▸ Text to read
────────────────────
In Morocco, this dish is known as Pastilla and is traditionally made with pigeon meat but chicken works equally well. The flaky layers of pastry, tender meat and sugar-cinnamon topping make a delightful combination. If you want to make this for a dinner party, just prepare it ahead of time, then freeze until a few hours before you need to serve it.
Provided by Sackville
Categories Chicken
Time 1h45m
Yield 4-6 serving(s)
Number Of Ingredients 18
Steps:
- About 2 hours before starting, remove the phyllo from the freezer but keep tightly covered.
- Salt and pepper the chicken.
- Brown in its own juices in a heavy skillet.
- Remove to a plate.
- Add the onions and parsley to the skillet.
- Sauté in 2 tbsp vegetable oil or margarine until golden, stirring frequently.
- Return chicken to the skillet and add coriander, turmeric, 1 teaspoon cinnamon, ginger, saffron in water, allspice, and 2 cups water or more if you think it is needed.
- Bring to a slow boil.
- Cover and simmer about 45 minutes, or until the chicken is done.
- Meanwhile, sauté the almonds in 4 tbsp oil until brown.
- Remove to dry on paper towels.
- When cool and dry, chop coarsely and combine with the sugar and the remaining 1/4 teaspoon cinnamon.
- If you are going to cook the pastilla immediately, preheat oven to 375°F.
- When chicken is done, remove from pot and let cool.
- If you wish, skim off some of the fat from the sauce and leave sauce over small flame to reduce the stock to about 1 1/2 cups.
- When the chicken is cool, debone it and, using your fingers, break it into small chunks, about 1/4 inch each.
- Place on a plate.
- When the sauce is reduced, slowly add the beaten eggs and stir for a minute or two until eggs become custard like.
- Do not let the sauce become too dry.
- You can assemble the pie several ways, using either a round quiche pan or a 9x13-inch dish.
- Brush oil on the bottom of either pan you use.
- For the rectangular method, place 1 phyllo sheet in the pan and brush with oil.
- Repeat with 5 more sheets.
- Over them, spread 1/2 the nuts, 1/2 the egg mixture, all the chicken the remaining egg mixture, and the remaining nuts.
- Cover with 5-6 sheets of phyllo, again brushing with oil each time.
- Fold over any loose ends and brush the tops with oil.
────────────────────
▸ Data provided
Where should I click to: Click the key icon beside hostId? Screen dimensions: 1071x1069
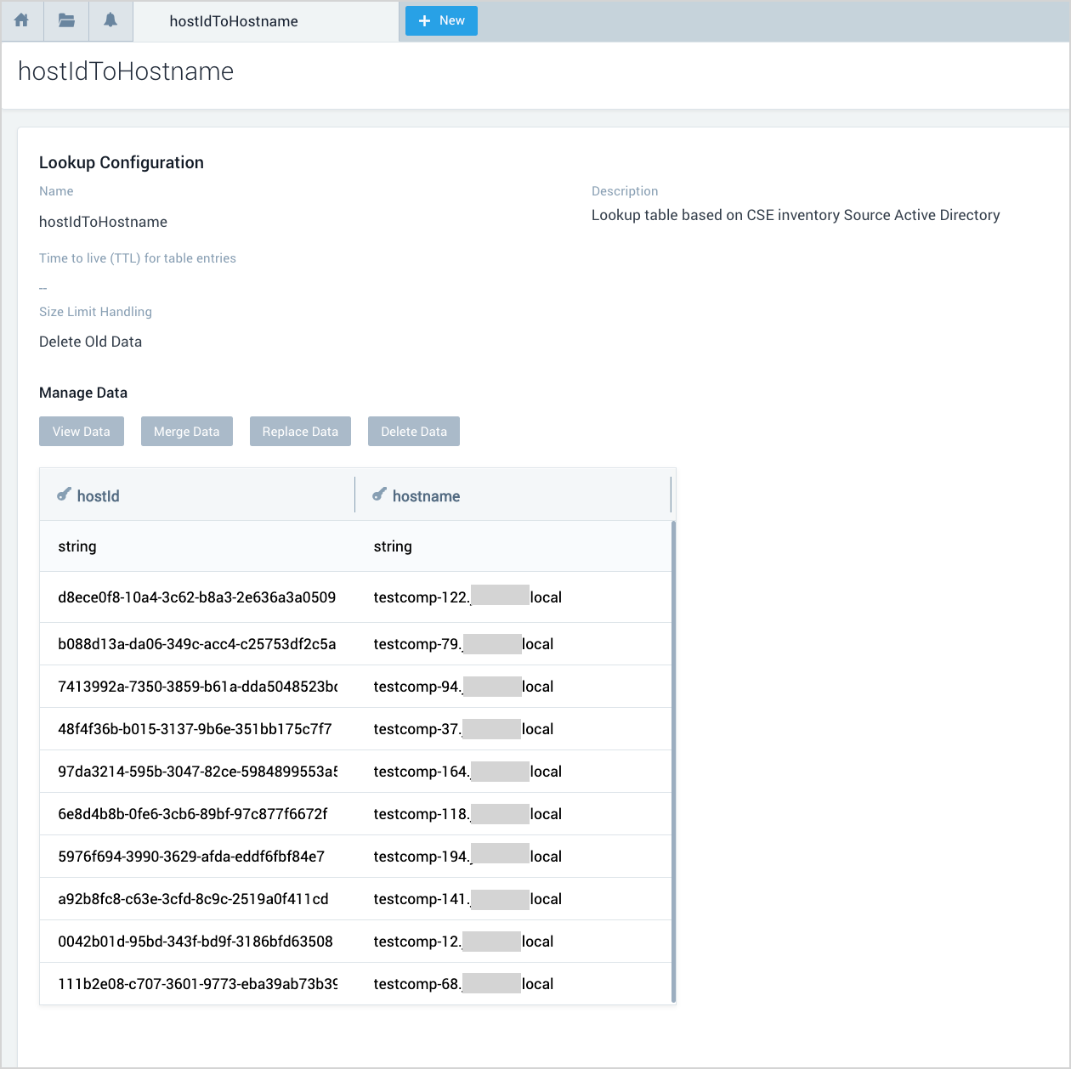tap(64, 495)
────────────────────
▸ Requirements
a – In the pastilla recipe, rewrite the passage starting with "- When the chicken" and going on through "5 more sheets.", substituting "filo" for "phyllo".
b – In the pastilla recipe, how long should the chicken simmer after being brought to a slow boil?

▸ Answers by task
a –
- When the chicken is cool, debone it and, using your fingers, break it into small chunks, about 1/4 inch each.
- Place on a plate.
- When the sauce is reduced, slowly add the beaten eggs and stir for a minute or two until eggs become custard like.
- Do not let the sauce become too dry.
- You can assemble the pie several ways, using either a round quiche pan or a 9x13-inch dish.
- Brush oil on the bottom of either pan you use.
- For the rectangular method, place 1 filo sheet in the pan and brush with oil.
- Repeat with 5 more sheets.

b – About 45 minutes, or until the chicken is done.